==== Quoted text

An additional disadvantage of the altcoin market is that it has fewer investors and less activity. This is something that may or may not be an issue, depending on the token or a coin in question. You will not struggle to exchange Ethereum for example, however, some small-cap coins suffer from this issue frequently.
Another risk associated with altcoins is that many of them are fraudulent projects. Scammers came to the crypto industry seeking a way to earn, like everyone else. Unfortunately, they have selected unethical methods, and their goal is to trick people out of their money. Usually, their schemes revolve around fraudulent ICOs (Initial Coin Offerings). They hype up their project, attract investors, sell them coins, and then abandon the project and disappear with the money, otherwise known within the industry as a ’rug pull’.
Arguably one of the largest risks of investing in altcoins is the fact that regulators might decide that it fits the description of a security. Securities are a different type of asset than utilities. If developers accidentally create unregistered security, they will end up in trouble. Finally, there is also a possibility that an altcoin is simply a bad project. It might be completely legitimate, but if it fails to capture attention, it will eventually die.
What Types of Altcoins Are There?
Over the last 14 years, the crypto industry has launched well over 23,000 altcoins. The real number is likely more than that, but 23,000 are currently considered live, active projects. The rest of them disappeared after being too weak, or they ended up abandoned. The surviving projects can be split into several categories of digital assets, such as:
Utility tokens are digital assets that aim to provide a service within a network. They might let users purchase something, like storage space. They might also let users receive discounts on transactions or allow them to vote on project-related proposals. As long as they represent a way to obtain something, altcoins can be considered utility tokens.

========
==== Given entries

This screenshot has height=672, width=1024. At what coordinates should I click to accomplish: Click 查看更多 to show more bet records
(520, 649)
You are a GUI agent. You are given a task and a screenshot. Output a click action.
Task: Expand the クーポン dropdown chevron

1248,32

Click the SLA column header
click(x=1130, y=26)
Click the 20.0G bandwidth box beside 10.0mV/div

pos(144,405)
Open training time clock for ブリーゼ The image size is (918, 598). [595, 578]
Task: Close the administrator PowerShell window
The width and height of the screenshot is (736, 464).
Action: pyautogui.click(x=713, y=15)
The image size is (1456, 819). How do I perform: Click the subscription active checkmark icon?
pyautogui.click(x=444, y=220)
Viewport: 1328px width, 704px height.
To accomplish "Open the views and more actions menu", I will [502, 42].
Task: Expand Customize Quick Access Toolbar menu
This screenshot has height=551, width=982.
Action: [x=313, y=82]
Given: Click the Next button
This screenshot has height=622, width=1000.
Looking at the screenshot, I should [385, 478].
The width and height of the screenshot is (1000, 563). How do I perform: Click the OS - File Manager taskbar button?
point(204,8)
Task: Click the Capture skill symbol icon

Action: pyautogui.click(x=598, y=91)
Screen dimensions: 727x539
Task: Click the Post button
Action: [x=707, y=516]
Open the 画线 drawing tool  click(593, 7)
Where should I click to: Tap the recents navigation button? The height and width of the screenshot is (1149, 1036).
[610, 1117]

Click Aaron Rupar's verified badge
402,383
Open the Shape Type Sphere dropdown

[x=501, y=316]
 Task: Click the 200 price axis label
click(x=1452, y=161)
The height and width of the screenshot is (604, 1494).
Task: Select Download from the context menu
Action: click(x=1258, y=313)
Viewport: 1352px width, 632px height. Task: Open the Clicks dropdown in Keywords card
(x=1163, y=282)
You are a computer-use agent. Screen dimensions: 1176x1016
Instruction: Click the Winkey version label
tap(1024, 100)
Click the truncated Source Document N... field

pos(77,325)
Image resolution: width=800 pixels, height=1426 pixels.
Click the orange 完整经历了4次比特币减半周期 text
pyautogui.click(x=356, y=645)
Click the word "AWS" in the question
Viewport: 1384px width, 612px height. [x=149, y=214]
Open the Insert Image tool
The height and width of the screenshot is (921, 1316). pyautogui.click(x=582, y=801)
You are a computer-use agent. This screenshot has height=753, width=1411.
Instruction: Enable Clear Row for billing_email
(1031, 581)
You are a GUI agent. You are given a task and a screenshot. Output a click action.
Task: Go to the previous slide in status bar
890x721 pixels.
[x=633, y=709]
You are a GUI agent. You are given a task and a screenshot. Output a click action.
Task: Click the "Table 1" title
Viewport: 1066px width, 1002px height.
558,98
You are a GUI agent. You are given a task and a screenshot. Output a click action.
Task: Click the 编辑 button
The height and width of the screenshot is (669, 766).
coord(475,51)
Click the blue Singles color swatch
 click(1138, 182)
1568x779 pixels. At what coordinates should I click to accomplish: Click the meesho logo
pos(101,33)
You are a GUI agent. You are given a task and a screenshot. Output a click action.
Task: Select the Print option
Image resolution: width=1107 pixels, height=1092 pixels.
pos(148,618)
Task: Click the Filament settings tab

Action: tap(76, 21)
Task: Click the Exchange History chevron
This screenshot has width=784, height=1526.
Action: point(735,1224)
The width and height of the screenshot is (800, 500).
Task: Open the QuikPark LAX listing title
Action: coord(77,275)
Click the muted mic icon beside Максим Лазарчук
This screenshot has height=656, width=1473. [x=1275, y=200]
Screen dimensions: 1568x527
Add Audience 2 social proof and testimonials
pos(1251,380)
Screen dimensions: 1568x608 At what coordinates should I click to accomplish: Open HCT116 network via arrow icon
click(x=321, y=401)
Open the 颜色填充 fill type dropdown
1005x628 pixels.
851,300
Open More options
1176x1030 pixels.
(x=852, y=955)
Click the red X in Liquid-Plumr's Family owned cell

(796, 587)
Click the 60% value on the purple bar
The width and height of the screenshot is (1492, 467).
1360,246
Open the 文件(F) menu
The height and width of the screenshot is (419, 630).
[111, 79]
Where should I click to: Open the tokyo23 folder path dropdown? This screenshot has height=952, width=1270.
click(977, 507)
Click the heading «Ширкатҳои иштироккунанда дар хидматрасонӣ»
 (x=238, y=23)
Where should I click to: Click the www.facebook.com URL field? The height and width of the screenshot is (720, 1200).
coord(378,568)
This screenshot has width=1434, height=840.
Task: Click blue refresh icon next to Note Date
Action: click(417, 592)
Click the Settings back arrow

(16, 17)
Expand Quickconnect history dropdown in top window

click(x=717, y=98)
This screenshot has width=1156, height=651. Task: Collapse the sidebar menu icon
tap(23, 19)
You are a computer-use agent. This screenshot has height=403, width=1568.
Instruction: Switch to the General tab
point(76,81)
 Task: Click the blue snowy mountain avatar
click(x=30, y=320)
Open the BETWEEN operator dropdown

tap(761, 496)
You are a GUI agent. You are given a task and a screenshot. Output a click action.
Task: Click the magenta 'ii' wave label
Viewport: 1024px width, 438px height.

========

## Set exercise
Carry on the altcoin text above from where it stops, writing the next part in the same style.

## Task answer
Security tokens are assets that were tokenized and as such, brought up to represent a cryptocurrency investment. They are supposed to represent assets offered on stock markets that went through a tokenization process to become digital assets. However, this is not a general rule, and pretty much anything of value can be tokenized. Of course, in order for this to work, the underlying asset needs to be held by a trusted entity. Otherwise, the tokens themselves would be worthless.
Governance tokens are cryptocurrencies that allow users to participate in the project’s governance. They emerged as part of an attempt to bring decentralization in the crypto industry to the next level. There is no central authority — just community members that hold governance tokens, which grant them voting rights. Whatever the community decides on, the project’s developers implement.
Memecoins are another popular group of altcoins that emerged with Dogecoin (DOGE) in 2013. At the time, Dogecoin was supposed to be just a fun little joke coin with no ulterior motives. It wasn’t even supposed to survive for more than a few weeks. However, it somehow managed to stay strong for a decade and grow stronger with each year. Eventually, it inspired an entire sub-category of memecoins — cryptos that live off of popularity and memes. While they can technically serve as payment coins, they don’t have any real use cases.
Privacy coins used to be a very popular group of altcoins, as they allowed users to make transactions privately. The crypto industry’s biggest feature is decentralization and transparency. With that said, all transactions should be public, and nothing can be hidden. Privacy coins offered users to make hidden transactions, which is why they were eventually banned on most platforms. Regulators estimated that their usage could aid criminals, so any exchange that wants to register must remove them.
Lastly, there are stablecoins — altcoins tied to other assets of value, that transfer their value to the coins. Most of the biggest stablecoins use fiat currencies, like the USD, so each coin has a fixed price of $1. However, stablecoins can maintain their value by using algorithms or even using other cryptos as underlying assets.
Strategies for Investing in Altcoins
When it comes to altcoin-investing strategies, there are several that are fairly simple. One of them is to go all in when you find a coin/token that you like and HODL. This essentially means that you would invest your money, lock the coins in your cryptocurrency wallets, and keep them. No matter what happens, you keep them, waiting for their price to (hopefully) rise someday. This is not the best strategy for altcoins, but most people believe that it is perfect for Bitcoin.
A safer approach is to diversify your portfolio by investing in multiple assets. In this situation, you would focus on those altcoins that have the greatest potential, whether that's based on their technology, goals, popularity, or some other aspect. Identify multiple assets that you believe might have a future and invest in all of them.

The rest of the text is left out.